Few-Shot In-Context Learning

Updated 25 March 2026

Few-shot in-context learning is a paradigm that enables models to generalize to new tasks using a limited set of input-output examples without parameter updates.
Demonstration selection and prompt engineering are critical, employing strategies like semantic similarity retrieval, skill-oriented rewriting, and contrastive selection.
The approach shows broad applicability across modalities and languages, with recent advances enhancing computational efficiency, distillation, and robustness.

Few-shot in-context learning is a paradigm within machine learning—most notably in LLMs and other sequence models—where a model adapts to new tasks or domains at inference time by conditioning on a small set (the "few shots") of input–output demonstrations, without any parameter updates. This mechanism allows a single pretrained model to generalize to new tasks, modalities, or domains by simply observing a handful of explicit example pairs within a prompt or context window.

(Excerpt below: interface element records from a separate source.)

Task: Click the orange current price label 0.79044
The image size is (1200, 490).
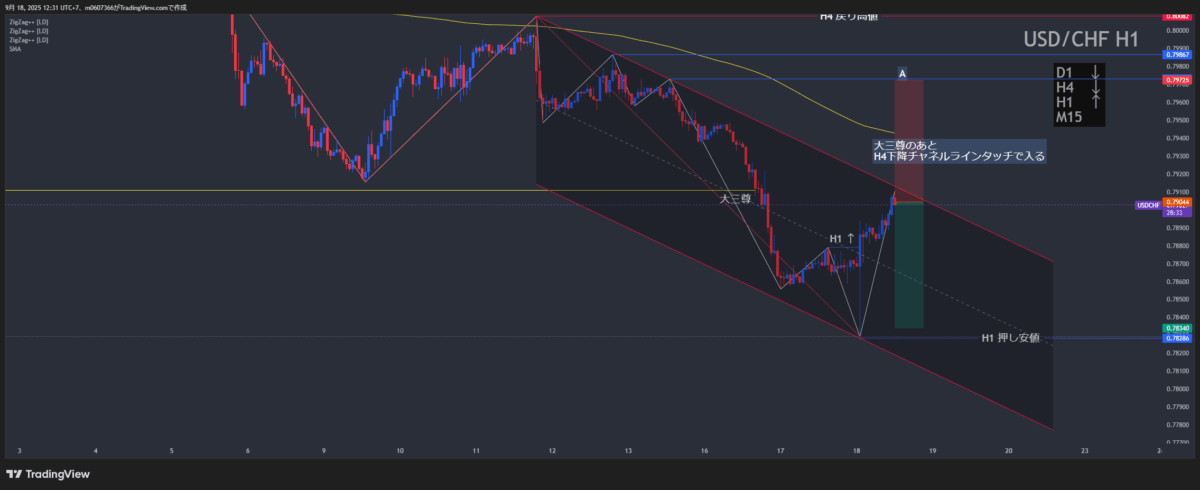Action: point(1175,203)
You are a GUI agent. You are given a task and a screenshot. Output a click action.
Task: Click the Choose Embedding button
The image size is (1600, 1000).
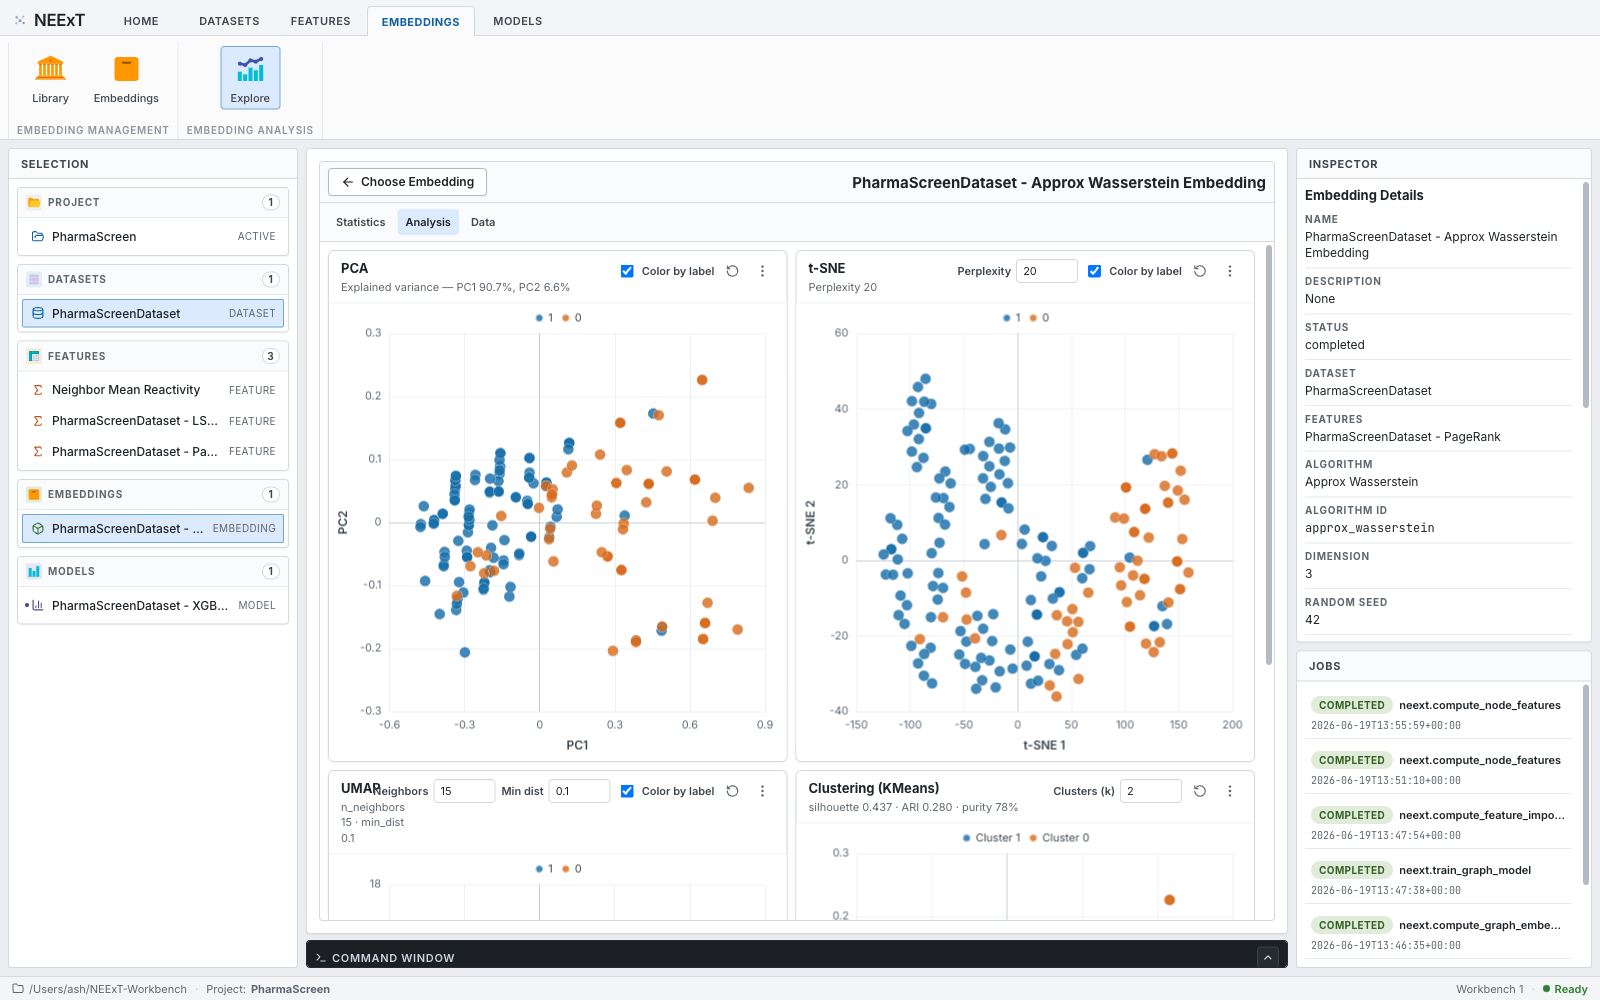tap(408, 182)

1. Formal Definitions and Paradigm

Few-shot in-context learning (ICL) operates by concatenating $k$ demonstrations of input–output pairs $(x_1, y_1), \dots, (x_k, y_k)$ to form a context, followed by a query input $x_{k+1}$ . The model is then tasked with predicting the corresponding output $\hat{y}$ , often by maximizing the conditional likelihood:

$\hat y = \arg\max_{y \in \mathcal C} \; P(y \mid [x_1, y_1; \dots; x_k, y_k; x_{k+1}])$

where $[ \cdot ]$ denotes concatenation in the prompt, and $\mathcal C$ is the candidate space (e.g., label set).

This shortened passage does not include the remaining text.